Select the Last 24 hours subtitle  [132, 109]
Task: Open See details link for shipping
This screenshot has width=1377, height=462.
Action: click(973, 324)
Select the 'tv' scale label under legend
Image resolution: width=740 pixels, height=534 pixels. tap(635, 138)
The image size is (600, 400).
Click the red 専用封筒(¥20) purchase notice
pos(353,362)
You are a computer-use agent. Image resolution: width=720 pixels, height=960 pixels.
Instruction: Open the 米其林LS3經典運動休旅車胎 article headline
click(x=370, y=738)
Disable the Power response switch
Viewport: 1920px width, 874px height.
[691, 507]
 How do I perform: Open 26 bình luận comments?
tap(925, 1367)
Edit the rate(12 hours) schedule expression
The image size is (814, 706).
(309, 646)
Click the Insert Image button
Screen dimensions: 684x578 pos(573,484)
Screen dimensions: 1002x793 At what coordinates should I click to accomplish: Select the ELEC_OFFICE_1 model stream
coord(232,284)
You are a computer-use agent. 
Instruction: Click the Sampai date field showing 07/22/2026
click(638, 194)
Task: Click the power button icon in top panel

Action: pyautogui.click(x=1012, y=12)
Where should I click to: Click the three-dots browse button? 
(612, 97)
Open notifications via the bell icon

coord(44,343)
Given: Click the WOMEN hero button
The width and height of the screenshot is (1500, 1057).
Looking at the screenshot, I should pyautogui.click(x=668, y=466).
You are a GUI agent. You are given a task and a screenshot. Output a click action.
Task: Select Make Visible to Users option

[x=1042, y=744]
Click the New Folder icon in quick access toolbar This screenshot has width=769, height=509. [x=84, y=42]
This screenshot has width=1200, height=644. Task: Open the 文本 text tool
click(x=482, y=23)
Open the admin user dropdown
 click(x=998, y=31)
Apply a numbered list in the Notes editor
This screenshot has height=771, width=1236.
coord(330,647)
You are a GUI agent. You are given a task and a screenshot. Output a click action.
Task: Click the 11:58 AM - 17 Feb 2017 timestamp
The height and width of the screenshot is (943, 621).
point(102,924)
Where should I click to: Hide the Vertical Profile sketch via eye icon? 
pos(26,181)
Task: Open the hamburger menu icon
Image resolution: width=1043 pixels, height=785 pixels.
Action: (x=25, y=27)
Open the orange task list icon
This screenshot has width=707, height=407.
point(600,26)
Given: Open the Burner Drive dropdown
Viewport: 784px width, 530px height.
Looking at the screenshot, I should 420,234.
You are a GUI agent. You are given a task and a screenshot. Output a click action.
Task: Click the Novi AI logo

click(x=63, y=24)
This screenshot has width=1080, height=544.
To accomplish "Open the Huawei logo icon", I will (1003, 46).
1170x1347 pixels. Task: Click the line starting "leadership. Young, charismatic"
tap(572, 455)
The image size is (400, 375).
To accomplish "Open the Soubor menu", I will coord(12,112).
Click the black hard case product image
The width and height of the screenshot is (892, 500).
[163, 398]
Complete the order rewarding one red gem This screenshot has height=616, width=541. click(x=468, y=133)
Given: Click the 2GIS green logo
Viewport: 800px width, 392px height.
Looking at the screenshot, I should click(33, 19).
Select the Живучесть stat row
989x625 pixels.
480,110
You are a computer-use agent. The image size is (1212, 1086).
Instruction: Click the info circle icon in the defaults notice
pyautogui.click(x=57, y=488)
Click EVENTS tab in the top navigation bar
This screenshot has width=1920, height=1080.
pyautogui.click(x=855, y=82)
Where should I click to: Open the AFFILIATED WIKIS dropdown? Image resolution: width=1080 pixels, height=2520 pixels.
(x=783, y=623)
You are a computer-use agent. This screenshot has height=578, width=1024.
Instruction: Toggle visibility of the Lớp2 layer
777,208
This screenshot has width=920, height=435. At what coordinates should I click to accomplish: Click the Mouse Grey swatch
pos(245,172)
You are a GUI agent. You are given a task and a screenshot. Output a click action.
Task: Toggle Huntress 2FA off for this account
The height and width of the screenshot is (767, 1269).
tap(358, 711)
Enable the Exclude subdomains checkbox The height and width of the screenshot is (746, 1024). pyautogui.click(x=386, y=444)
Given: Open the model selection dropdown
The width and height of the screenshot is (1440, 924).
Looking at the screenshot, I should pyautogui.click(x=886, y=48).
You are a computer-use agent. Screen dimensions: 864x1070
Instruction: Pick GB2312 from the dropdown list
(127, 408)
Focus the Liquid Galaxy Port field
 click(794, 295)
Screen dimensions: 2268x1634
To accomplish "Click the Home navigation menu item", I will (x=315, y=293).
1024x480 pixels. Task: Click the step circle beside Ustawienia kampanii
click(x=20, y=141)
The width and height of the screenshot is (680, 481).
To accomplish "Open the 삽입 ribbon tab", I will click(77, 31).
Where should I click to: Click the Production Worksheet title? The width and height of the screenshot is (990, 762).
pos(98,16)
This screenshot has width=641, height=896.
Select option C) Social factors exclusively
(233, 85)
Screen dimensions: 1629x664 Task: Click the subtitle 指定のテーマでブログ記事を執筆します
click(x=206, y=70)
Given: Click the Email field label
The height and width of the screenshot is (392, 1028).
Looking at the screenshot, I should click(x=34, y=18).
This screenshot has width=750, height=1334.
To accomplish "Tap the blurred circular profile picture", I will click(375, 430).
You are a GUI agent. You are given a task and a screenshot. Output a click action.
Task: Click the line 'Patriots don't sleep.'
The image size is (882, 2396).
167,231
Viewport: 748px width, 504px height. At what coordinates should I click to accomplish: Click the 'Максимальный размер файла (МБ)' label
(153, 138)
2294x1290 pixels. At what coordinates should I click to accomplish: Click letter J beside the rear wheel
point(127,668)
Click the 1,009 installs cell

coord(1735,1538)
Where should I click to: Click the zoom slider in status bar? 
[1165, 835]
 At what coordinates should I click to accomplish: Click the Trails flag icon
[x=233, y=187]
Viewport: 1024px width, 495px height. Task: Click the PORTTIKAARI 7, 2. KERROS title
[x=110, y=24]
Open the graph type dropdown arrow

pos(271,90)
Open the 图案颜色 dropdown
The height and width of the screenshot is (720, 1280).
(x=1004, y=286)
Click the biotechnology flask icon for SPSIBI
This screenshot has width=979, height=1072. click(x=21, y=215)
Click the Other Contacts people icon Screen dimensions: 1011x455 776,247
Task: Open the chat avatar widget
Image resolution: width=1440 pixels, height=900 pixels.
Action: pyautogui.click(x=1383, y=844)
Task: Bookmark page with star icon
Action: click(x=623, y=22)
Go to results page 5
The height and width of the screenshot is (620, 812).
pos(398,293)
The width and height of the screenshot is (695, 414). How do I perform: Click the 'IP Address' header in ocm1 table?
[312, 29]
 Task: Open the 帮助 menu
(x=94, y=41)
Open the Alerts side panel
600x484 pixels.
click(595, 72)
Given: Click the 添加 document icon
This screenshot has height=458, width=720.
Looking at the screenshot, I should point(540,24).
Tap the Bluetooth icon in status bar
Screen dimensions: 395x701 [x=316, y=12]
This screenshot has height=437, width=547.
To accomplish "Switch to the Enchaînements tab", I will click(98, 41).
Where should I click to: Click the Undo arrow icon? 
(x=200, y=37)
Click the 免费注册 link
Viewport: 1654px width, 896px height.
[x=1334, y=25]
====
Note how many lines of the entries contain the string "navigation", then give that number by itself.

2